So, just in everyday life, we're ambiguous all the time. And we resolve it 'cause we're humans and we can read each other's faces and expressions and know what the other person probably meant, and computers don't have any of that. You tell them to do this, they'll do this. And that's both a blessing and a curse. It's a curse because it's so easy to make mistakes, but it's a blessing 'cause when you get something right then it's rock solid, absolutely right. And maths is the same.

The elaborate prism structures you build in maths work because we built them on a solid base. So, they both have rigour in common. They both have logical thinking, a sort of systematic logical approach to things. And this is going to seem a bit odd but they both have a sense of beauty to them, there's this lovely aesthetic.
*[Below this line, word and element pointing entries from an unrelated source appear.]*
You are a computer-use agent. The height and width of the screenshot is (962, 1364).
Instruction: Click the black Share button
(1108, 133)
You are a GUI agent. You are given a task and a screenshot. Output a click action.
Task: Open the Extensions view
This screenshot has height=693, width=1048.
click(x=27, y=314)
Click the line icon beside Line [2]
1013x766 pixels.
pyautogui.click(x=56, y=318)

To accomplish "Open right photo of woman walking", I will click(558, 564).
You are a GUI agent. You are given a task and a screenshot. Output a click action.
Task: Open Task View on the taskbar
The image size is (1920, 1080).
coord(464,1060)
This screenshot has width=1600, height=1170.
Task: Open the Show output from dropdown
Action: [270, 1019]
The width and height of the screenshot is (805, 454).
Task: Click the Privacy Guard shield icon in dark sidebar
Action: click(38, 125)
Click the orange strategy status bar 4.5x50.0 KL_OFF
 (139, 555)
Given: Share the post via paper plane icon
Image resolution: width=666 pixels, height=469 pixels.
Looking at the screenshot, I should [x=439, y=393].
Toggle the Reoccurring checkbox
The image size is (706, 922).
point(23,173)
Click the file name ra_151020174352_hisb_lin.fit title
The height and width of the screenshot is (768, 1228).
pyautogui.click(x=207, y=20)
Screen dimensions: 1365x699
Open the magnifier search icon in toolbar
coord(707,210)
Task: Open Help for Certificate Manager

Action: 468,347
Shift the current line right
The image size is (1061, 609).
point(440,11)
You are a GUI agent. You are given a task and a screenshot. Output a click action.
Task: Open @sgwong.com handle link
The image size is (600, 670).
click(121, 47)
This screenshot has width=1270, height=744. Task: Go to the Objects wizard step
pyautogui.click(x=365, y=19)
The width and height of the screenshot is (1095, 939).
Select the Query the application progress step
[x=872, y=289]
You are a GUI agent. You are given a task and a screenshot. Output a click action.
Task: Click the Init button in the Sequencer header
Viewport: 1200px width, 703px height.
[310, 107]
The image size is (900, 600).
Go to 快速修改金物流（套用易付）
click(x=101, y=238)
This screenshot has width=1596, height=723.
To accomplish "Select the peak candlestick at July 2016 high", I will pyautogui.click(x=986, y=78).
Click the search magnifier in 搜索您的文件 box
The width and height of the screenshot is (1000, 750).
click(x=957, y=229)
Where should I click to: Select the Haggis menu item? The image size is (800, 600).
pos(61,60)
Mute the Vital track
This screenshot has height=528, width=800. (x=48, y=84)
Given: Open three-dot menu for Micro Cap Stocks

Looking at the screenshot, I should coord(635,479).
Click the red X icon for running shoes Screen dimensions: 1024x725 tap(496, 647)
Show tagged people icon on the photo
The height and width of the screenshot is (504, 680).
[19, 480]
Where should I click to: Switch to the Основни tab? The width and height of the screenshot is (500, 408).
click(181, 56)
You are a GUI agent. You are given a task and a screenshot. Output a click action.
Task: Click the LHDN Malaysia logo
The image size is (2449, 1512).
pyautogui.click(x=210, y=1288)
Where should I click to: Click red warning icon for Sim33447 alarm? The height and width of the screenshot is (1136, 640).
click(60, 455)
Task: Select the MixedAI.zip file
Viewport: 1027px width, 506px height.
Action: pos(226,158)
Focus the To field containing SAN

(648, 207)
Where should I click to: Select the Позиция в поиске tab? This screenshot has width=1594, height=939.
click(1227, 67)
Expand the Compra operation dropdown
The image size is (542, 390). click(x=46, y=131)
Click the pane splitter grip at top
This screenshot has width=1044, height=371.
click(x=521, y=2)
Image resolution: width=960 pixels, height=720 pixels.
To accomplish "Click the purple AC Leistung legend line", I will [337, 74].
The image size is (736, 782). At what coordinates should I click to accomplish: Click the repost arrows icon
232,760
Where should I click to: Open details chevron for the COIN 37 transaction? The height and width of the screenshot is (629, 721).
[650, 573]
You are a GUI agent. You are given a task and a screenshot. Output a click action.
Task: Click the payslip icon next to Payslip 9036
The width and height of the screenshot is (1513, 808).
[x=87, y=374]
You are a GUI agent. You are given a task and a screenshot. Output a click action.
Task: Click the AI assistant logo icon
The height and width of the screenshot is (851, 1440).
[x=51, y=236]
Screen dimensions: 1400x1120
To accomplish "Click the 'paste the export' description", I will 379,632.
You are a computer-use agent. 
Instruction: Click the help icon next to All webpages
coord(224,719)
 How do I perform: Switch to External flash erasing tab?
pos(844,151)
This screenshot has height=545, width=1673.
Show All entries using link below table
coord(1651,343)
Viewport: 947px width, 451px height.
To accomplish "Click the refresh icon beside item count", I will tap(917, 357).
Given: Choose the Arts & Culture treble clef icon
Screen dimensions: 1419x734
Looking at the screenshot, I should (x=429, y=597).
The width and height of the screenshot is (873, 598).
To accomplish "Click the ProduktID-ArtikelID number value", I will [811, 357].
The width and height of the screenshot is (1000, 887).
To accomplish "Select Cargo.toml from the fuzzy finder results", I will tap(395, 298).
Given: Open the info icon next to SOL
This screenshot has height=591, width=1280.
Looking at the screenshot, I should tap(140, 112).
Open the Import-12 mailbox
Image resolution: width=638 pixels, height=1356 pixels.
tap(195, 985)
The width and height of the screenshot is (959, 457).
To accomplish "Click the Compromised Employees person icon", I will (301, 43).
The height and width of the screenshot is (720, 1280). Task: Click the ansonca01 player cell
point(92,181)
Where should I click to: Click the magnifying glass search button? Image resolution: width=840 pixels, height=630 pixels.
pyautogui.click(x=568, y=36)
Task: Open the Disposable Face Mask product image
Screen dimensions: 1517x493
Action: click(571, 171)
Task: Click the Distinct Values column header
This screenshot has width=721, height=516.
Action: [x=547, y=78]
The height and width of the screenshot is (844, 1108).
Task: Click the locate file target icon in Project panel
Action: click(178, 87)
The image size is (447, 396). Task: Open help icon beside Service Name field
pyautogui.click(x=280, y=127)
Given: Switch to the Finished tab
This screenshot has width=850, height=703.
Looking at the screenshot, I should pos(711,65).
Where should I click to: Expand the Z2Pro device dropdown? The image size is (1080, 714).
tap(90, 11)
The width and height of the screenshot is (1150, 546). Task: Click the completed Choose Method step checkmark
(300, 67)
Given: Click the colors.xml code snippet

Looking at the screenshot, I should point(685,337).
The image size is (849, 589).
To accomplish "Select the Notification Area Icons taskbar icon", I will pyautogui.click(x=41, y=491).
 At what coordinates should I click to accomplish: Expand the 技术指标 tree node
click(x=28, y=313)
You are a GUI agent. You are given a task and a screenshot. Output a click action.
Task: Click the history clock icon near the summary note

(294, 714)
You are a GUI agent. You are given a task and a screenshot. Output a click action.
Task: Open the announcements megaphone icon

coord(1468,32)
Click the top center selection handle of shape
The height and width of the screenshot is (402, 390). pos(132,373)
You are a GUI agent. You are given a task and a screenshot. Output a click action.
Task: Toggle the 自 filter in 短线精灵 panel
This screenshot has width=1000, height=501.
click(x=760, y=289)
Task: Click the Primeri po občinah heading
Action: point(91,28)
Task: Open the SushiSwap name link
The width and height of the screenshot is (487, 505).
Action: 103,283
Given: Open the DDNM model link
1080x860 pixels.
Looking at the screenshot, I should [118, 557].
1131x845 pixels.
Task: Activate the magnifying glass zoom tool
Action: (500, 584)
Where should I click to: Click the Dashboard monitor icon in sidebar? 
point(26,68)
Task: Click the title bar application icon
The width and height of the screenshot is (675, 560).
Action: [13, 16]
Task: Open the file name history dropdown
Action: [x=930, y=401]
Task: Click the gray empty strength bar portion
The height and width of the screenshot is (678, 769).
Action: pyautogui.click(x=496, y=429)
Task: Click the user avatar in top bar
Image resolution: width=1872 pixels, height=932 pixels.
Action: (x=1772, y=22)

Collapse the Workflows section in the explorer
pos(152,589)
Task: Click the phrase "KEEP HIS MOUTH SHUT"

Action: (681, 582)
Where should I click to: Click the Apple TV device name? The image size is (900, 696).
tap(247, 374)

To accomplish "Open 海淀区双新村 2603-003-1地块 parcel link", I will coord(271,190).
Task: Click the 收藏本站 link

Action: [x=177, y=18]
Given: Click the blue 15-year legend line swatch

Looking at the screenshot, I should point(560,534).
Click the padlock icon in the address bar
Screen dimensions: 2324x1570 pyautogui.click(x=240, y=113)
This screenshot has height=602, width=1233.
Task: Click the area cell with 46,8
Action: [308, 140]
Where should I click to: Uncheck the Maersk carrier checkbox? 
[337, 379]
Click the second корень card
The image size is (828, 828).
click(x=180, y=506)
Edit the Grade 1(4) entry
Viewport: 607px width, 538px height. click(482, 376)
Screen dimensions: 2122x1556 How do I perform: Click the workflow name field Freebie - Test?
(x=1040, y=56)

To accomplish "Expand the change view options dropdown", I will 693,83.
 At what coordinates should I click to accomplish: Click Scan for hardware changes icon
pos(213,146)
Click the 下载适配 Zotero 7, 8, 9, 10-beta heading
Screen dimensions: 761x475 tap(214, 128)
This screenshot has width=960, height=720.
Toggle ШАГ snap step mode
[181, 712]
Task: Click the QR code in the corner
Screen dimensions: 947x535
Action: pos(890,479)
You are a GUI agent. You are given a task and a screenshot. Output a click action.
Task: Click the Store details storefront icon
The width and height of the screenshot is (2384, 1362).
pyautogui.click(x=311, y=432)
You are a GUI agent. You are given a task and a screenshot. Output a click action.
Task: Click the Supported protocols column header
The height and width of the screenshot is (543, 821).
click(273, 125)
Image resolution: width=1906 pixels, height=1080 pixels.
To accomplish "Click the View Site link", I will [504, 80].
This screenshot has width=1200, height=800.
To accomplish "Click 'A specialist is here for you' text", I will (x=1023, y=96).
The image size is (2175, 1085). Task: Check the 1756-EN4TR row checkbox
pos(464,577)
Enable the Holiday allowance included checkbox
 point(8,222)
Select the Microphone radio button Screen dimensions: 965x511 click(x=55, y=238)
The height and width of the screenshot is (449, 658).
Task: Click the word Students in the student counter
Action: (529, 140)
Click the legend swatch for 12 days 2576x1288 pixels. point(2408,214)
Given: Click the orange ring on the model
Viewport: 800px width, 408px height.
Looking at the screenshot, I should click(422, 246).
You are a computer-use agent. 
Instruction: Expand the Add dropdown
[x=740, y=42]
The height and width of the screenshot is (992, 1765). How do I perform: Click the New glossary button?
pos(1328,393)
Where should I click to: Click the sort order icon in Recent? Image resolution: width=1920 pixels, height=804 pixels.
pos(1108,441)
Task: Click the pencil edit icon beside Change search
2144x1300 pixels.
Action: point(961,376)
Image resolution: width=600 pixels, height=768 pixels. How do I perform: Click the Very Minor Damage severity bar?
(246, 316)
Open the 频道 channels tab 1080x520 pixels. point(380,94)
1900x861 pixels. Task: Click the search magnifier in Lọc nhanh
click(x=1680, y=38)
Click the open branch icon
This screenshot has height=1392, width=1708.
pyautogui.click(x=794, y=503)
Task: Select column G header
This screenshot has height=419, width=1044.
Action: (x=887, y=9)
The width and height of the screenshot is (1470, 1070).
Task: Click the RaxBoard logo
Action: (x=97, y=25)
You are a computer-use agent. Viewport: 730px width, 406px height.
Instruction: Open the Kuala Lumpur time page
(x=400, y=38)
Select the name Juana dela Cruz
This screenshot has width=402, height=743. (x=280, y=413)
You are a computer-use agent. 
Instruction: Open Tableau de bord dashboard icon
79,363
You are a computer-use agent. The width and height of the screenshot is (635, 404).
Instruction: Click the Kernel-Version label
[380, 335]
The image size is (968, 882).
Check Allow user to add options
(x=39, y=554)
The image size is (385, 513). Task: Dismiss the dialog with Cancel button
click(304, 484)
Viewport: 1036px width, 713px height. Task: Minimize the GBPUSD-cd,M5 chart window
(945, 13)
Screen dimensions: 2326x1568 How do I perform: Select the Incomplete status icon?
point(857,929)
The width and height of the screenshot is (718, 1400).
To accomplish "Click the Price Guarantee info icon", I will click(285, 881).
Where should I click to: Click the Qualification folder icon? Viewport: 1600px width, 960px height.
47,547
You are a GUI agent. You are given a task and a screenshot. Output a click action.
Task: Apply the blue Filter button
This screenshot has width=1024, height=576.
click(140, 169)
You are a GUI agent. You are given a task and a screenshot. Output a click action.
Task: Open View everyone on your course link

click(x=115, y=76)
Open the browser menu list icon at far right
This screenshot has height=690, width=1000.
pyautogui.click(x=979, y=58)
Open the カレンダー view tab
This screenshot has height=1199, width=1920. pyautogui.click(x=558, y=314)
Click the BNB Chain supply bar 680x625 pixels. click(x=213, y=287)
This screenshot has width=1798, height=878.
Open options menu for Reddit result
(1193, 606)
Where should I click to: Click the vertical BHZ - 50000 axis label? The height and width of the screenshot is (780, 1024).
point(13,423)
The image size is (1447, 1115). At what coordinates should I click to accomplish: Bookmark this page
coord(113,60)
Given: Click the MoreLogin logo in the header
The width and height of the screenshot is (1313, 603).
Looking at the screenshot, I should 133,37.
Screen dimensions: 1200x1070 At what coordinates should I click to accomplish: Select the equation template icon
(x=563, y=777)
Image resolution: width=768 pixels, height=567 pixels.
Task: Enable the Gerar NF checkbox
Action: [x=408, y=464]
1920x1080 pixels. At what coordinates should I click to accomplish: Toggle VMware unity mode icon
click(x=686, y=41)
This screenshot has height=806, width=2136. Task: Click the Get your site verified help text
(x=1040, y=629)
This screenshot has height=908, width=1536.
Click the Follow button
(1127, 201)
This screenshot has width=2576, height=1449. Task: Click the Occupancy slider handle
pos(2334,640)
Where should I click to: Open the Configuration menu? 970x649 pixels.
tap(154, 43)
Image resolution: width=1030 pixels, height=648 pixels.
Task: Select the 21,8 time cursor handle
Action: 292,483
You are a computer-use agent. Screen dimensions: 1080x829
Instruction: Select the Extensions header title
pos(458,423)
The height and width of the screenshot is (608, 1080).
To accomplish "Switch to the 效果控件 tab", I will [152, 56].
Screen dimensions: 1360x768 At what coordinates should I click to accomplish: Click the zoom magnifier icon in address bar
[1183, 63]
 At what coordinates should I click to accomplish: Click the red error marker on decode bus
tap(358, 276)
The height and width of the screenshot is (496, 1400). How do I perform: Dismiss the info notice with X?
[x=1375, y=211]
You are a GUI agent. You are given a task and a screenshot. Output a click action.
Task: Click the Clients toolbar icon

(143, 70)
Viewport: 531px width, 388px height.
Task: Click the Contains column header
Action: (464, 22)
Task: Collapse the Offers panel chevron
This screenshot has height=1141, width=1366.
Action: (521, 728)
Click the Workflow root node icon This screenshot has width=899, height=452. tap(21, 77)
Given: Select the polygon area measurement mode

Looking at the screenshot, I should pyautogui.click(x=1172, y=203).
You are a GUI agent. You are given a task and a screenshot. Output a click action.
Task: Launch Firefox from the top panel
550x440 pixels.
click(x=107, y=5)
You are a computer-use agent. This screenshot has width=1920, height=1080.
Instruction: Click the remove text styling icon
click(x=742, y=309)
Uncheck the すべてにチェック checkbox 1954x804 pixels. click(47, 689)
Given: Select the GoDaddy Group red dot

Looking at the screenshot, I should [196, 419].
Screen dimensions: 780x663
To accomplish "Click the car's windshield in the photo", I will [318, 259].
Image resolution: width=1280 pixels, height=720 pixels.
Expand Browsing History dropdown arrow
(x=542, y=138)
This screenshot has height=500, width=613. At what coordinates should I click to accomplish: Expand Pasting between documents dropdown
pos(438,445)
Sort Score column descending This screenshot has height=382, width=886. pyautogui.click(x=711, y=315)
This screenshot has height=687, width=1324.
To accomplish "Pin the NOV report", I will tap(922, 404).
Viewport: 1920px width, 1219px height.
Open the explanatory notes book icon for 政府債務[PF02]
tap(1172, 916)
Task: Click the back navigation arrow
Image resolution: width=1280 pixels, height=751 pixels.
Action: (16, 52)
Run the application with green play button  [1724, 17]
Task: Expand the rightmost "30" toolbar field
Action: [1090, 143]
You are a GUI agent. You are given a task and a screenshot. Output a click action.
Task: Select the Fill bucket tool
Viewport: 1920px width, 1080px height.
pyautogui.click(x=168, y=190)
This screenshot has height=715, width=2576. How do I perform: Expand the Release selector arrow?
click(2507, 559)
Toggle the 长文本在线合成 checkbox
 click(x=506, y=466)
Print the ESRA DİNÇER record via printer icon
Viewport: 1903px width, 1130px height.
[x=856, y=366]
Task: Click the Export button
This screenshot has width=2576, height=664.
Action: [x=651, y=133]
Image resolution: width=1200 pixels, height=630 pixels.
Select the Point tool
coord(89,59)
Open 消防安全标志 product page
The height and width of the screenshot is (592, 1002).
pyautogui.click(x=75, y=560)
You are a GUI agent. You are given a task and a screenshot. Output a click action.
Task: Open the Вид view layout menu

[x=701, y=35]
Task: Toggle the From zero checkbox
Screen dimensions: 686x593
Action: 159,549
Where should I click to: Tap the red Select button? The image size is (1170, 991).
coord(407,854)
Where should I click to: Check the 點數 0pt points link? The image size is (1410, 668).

Erdos, the great mathematician, used to say, when he saw a beautiful proof, he'd say, "Oh, this is one for the book." And he had this idea that God had this book of beautiful proofs, all the perfect proofs, and sometimes we'd be blessed and see one on Earth and it'd just be amazing. And I feel the same when my students sometimes come up with a beautiful program to solve a problem. I look at it and it's just lovely.

So, there is this sense of joy in doing maths done well and there's the same sense in any form of computational thinking. We follow these small, meticulous steps and at the end what you build, you can't believe you've made it. It's just so beautiful. So, a joy in what you're doing, a sense of craftsmanship, of being rigorous. The other thing about maths is it can very quickly get very complex. I don't know if you remember a maths lesson, if it goes even 5% too fast, have you ever been in one of those, where suddenly, "Woah, I missed that," and "Woah, no, the next thing, and now I don't know anything." And then it's just gibberish on the board. ‘Cause maths layers complexity on complexity on complexity.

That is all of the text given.